*** EXTRACT PROVIDED

Go through your document now and see if there are any lines which
you want to force a line break on. At the end of these lines
go ahead and put the <BR> tag at the end of the line.
2.2.5: Styles
Styles for HTML are similar to the text formatting commands you
have available on your favorite word processor. You can make
text bold or italic, change the font, underline text, use subscripting
and other text styles as well. There are two types of styles
avaliable in HTML- physical and logical. Both types can be used
to produce the same effects as we will see.
A physical style applies it's tag/style without regard for user
settings in the Options/Preferences section of the user's browser.

******
*** INFORMATION GIVEN

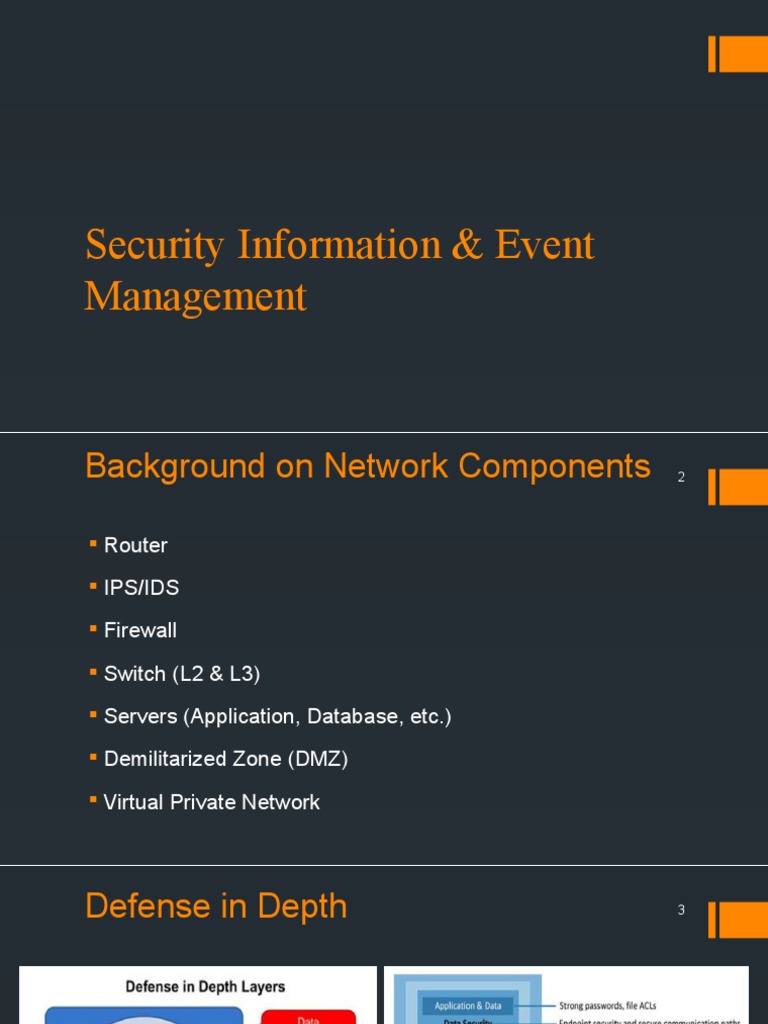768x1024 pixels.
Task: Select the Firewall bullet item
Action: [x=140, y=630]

******
*** INFORMATION GIVEN

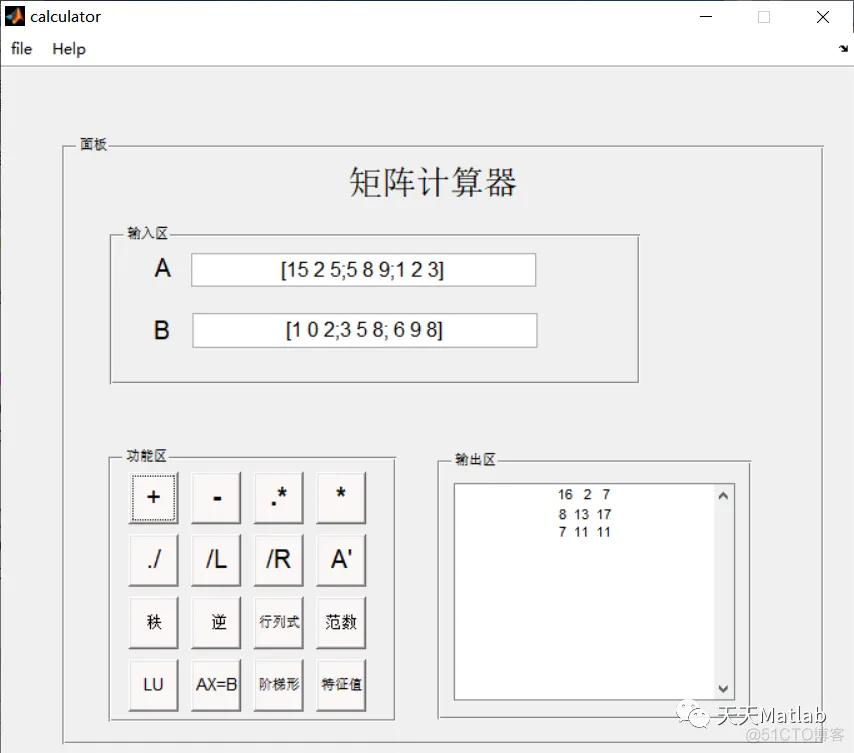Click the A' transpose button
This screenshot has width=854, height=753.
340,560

******

▶ GOALS
1. Reproduce the records starting with the line that contains "768x1024 pixels." and going on through the line that contains "Action: [x=140, y=630]", leaving out the pictures.
2. Carry on the HTML styles tutorial from where it stops.

▶ WRITTEN RESPONSES
1.
768x1024 pixels.
Task: Select the Firewall bullet item
Action: [x=140, y=630]

2.
The following tags are available for physical styles:
Physical Styles
Tags: | Description: |
<B> text </B> | renders the text in a boldface font |
<I> text </I> | italicizes text |
<TT>text</TT> | renders text in a typewriterfont |
<STRIKE>text</STRIKE> | renders the text in strikeout |
<U>text</U> | underlines the text |
<SUB>text</SUB> | subscripts the text |
<SUP>text</SUP> | superscripts the text
|
<SMALL>text</SMALL> | causes the text to be rendered
in a font smaller than the current text. |
<BIG>text</BIG> | causes text to be rendered largerthan current text |
<BASEFONT SIZE=value> | Value of 1-7, 1=small, 7=large, default of 3 is normal. Note to reset the size you need a </FONT> tag. |
<FONT [SIZE=[+ | -] value] [COLOR=#<red><green><blue>][FACE=<face>]> |
sets current font size. If using + or - then is in relation to current font size. The color sets the text color and the face attribute sets a font type like "Roman". If the type doesn't exist the face value will be ignored. |
<BLINK>text</BLINK> | Makes the text . |
Note that some browsers allow nested tags and some don't- <i><b>text</b></i>
may either produce italisized bold text or may just
produce the inner tag(bolded) only.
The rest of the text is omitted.